Problem to solve:
When the line containing "The height and" appears in the entries below, begin printing there and stop after the line containing "Instruction: Collapse the"; print each of those lines exactly and no other line.

-------- Provided records

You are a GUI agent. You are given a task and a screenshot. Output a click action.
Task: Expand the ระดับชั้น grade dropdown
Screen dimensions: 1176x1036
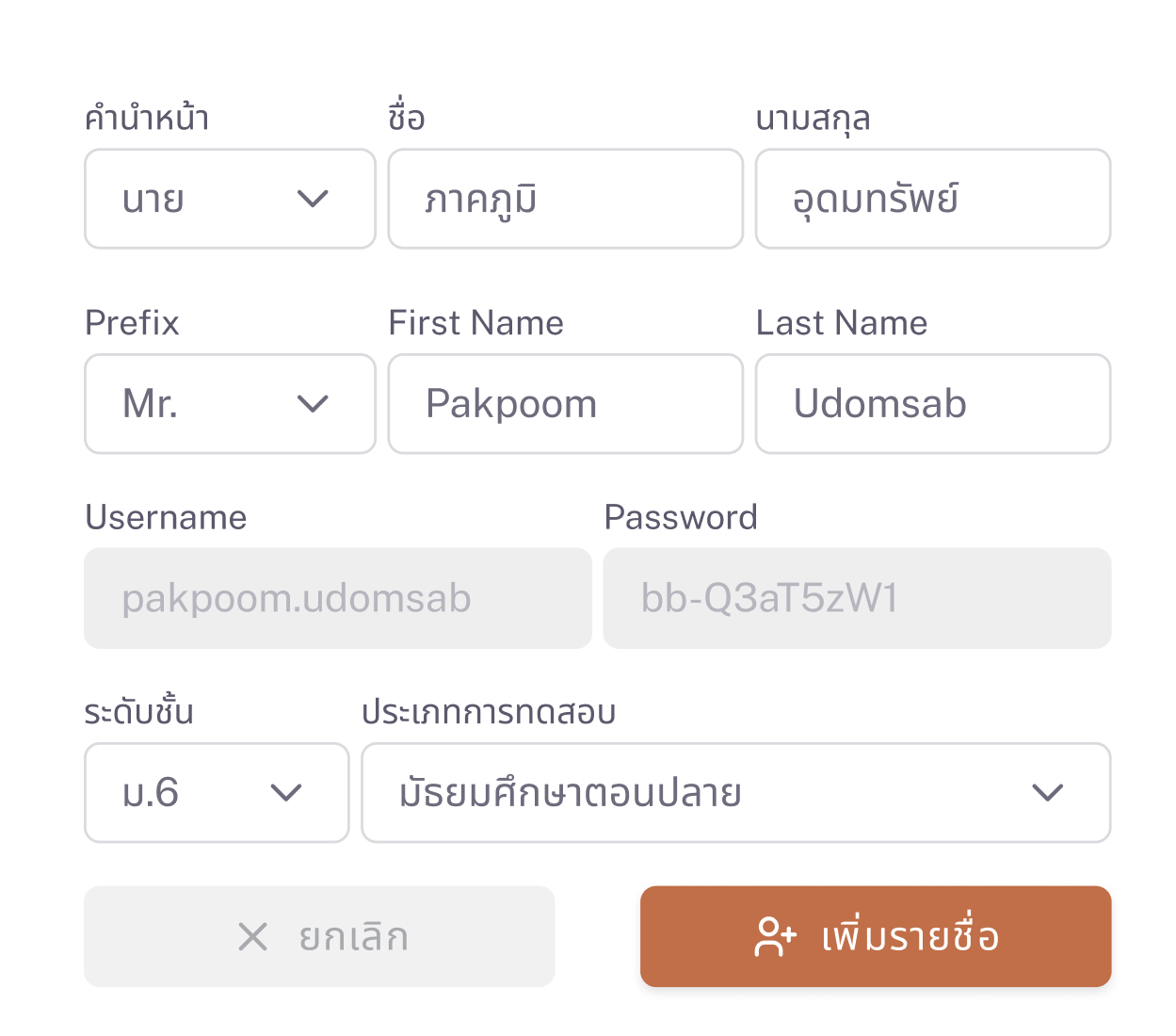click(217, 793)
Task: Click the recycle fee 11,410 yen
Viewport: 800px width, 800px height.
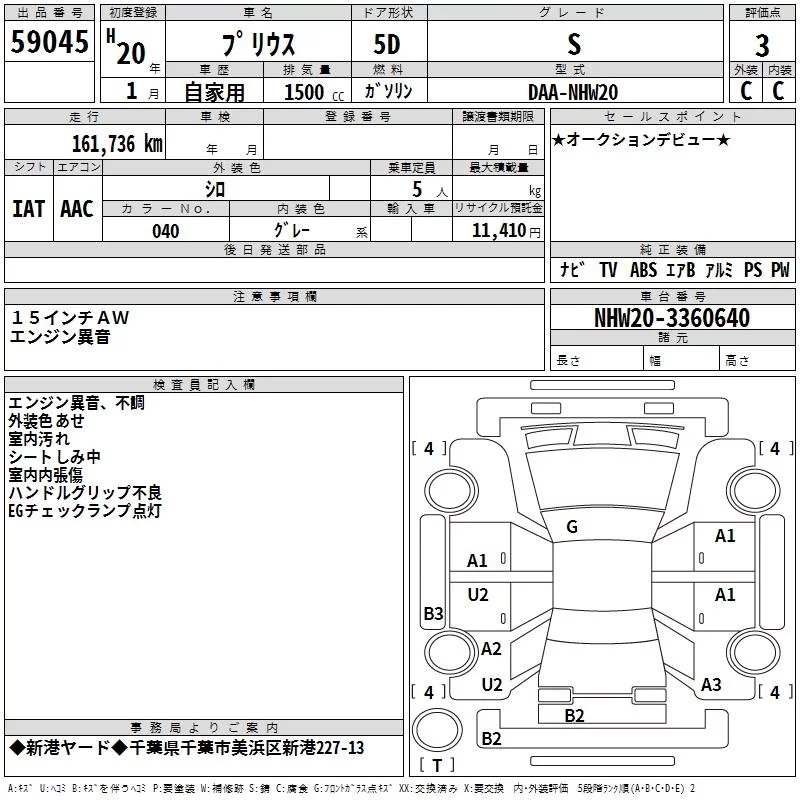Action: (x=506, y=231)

----------------
-------- Provided records

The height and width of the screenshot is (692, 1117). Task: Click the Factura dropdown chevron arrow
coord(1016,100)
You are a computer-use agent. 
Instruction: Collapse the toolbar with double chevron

----------------

Result:
The height and width of the screenshot is (692, 1117). Task: Click the Factura dropdown chevron arrow
coord(1016,100)
You are a computer-use agent. 
Instruction: Collapse the toolbar with double chevron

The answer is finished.